By Christina Prentice
The UN’s assessment report on the state of climate change back in September 2013 turned out to be a real tactical problem for the fossil fuel vested interests and their political mouthpieces. It found that scientists were 95 per cent sure that humans were causing global warming and that temperatures could rise by up to 4.8C by the end of the century.
The report, coupled by the ‘big freeze’ in the USA and flooding in Britain this winter, has finally made it untenable for all but the most brazen fossil fuel apologists to continue questioning if climate change is happening or if human activity is driving it. In Britain, even the most comfortable climate deniers, the Telegraph and Daily Mail, conceded to a House of Commons committee that climate change was in fact a real problem. And the Spectator has changed it’s editorial position.
But this poses a real problem if you are ideologically or financially wedded to a high carbon future. If you accept the science, that climate change is an urgent threat caused by fossil fuel emissions, then you need to accept the conclusion – that we need to get off fossil fuels and on track for a clean economy asap.
But that would mean one of the most powerful sections of capital being weakened – and this wont be achieved without a serious political fight. So they have shifted to a new line of argument – that we should ‘adapt to climate change, rather than throw public money at futile attempts to prevent it’. So following on from the Tory environment secretary, Owen Paterson, assuring us that global warming can have a positive side and “is something we can adapt to over time“. The Telegraph’s editorial is devoted to arguing that instead of alarmism, ‘greater thought needs to be given to how mankind might adapt to the climate realities’. Simon Jenkins says that we should move towards “thinking intelligently about how the world should adapt to what is already happening“. And ‘We can adapt to climate change, or we can try to mitigate it. Not both’ says Andrew Lilico formerly of Policy Exchange in the Telegraph and cheerleader of the adaption only path.
Even the UN’s latest report talked only of adaptation pleads the Spectator, deliberately ignoring the fact that last week’s IPCC report was the second in a series and entitled “Climate Change 2014: Impacts, adaptation and vulnerability”. It will be quickly followed later this month by a third one “Climate Change 2014: Mitigation of climate change”
And yes, capitalism has proved incapable of protecting humanity from climate change. The short-termist vested interests of big capital, locked disproportionately in the fossil fuel industry have used their political muscle to prevent the action needed. Exxon Mobil chose this week to announce that it accepted climate change was real but won’t stop selling fossil fuels. Together they have put profits above the interests of humanity and ensured that some climate impacts are now already being felt will be severe, pervasive and irreversible.
Yes, we will need to find ways to adapt to rising sea levels, more extreme storms, droughts and crop failures.

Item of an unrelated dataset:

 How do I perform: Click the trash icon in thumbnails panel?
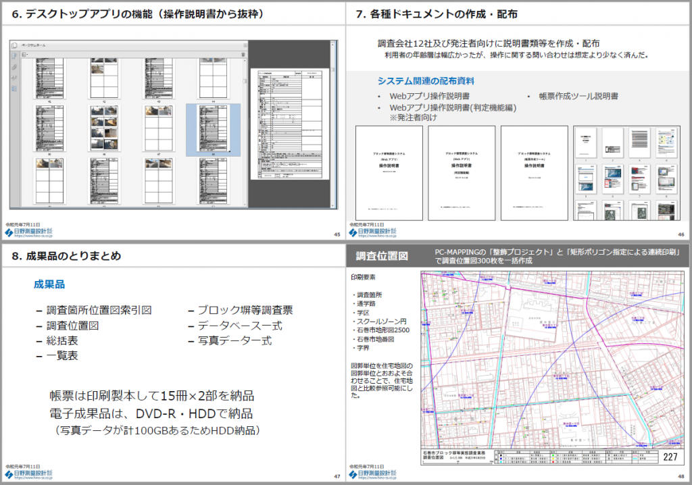[243, 55]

But no amount of adaptation will protect billions of people if we do not put huge effort into preventing further emissions or ‘mitigation’ in the climate change gargon. The difference in terms of impacts of keeping well below 2 degrees average warming and 4.8 degrees is incomparable. What do they envisage?” George Monbiot rightly asks in his excellent article ‘Which bit of the world are you prepared to lose’ “Cities relocated to higher ground? Roads and railways shifted inland? Rivers diverted? Arable land abandoned? Regions depopulated? Have they any clue about what this would cost? Of what the impacts would be on the people breezily being told to live with it?”.

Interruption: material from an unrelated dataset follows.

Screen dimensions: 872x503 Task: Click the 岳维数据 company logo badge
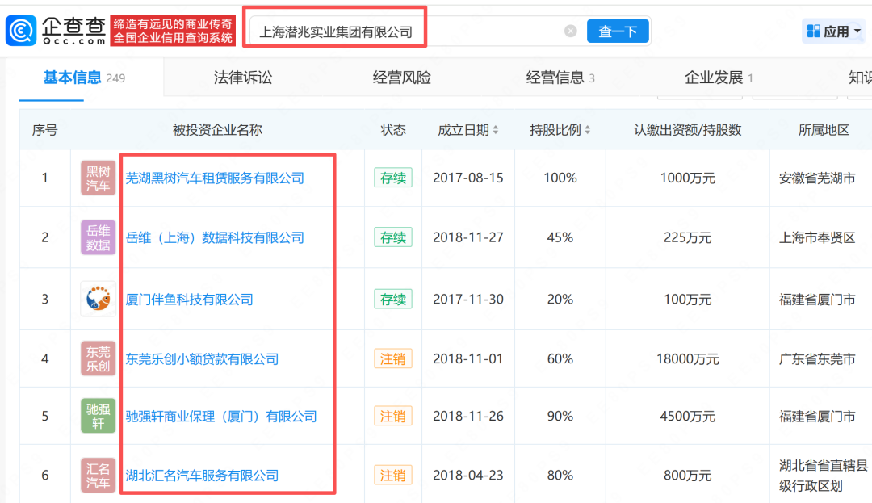98,237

It goes without saying that this ‘adapt only’ approach is economically illiterate too. The Stern Review which assessed the economics of climate change made clear that costs of adaptation would eclipse the investment needed to prevent further climate change with a shift to a clean efficient economy.
So once again the brutality of capitalism is laid bare. It is quite unmistakable. It is prepared to abandon large swathes of humanity, the poorest most vulnerable bits first, to rampant climate change in order to keep the super-profits flowing.
Every progressive should take this series of UN climate reports as a call to action. We must not let the fossil fuel apologists turn attention away from urgent task of reducing emissions. ‘Adapt not prevent’ is just the latest excuse to keep the fossil fuel industry in ascendancy. Every tonne of carbon emissions prevented is worth fighting for. It is cities protected, ecosystems preserved, lives saved.